# PROMPT
Where the data below shows a picture, leave that picture out and copy the rest exactly.

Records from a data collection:
⁂

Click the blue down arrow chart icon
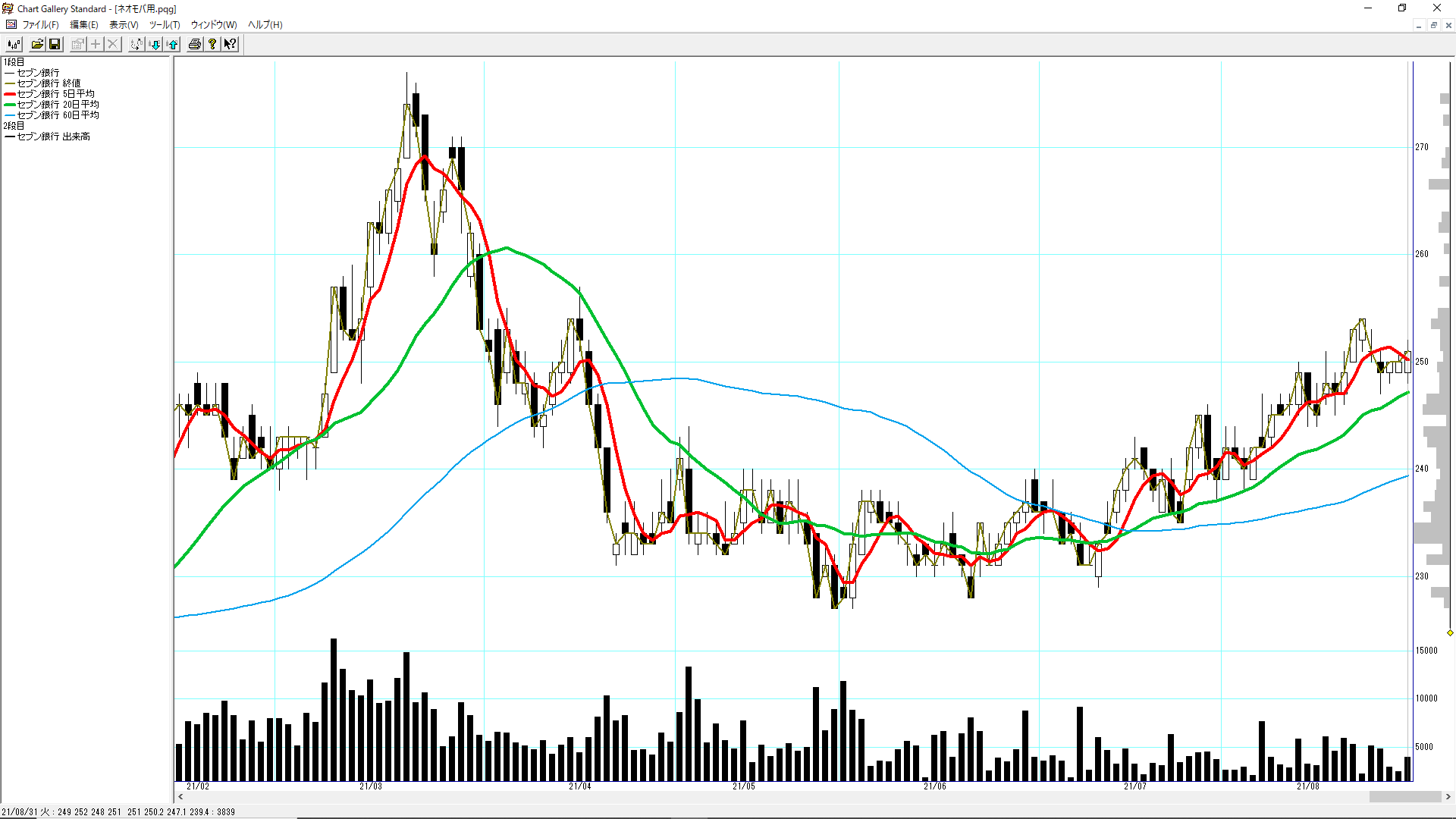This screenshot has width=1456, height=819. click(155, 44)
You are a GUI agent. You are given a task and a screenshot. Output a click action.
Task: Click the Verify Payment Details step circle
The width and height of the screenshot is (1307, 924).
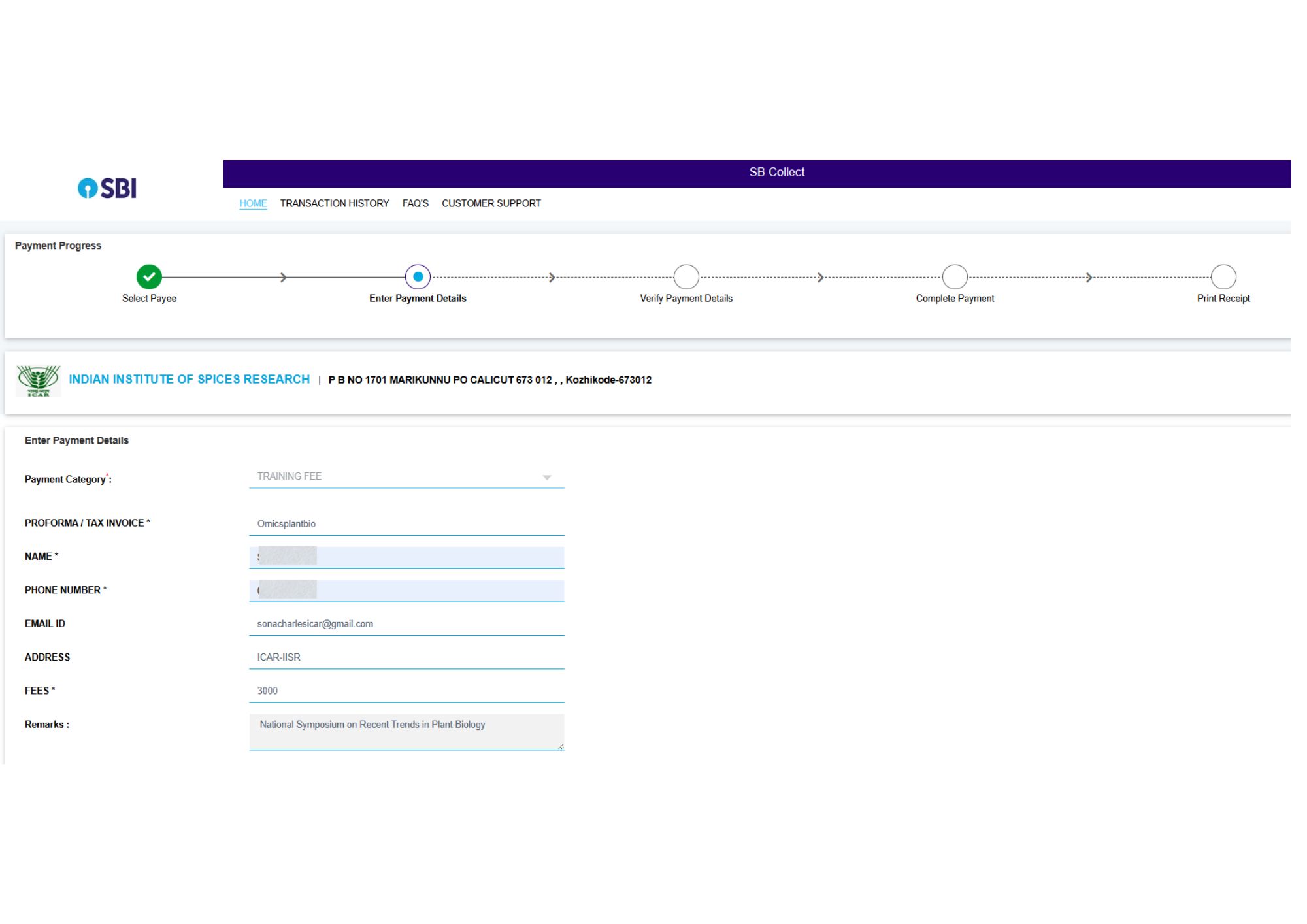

⁂

# PROBLEM SOLUTION
Click the blue down arrow chart icon
This screenshot has width=1456, height=819. click(155, 44)
You are a GUI agent. You are given a task and a screenshot. Output a click action.
Task: Click the Verify Payment Details step circle
The width and height of the screenshot is (1307, 924).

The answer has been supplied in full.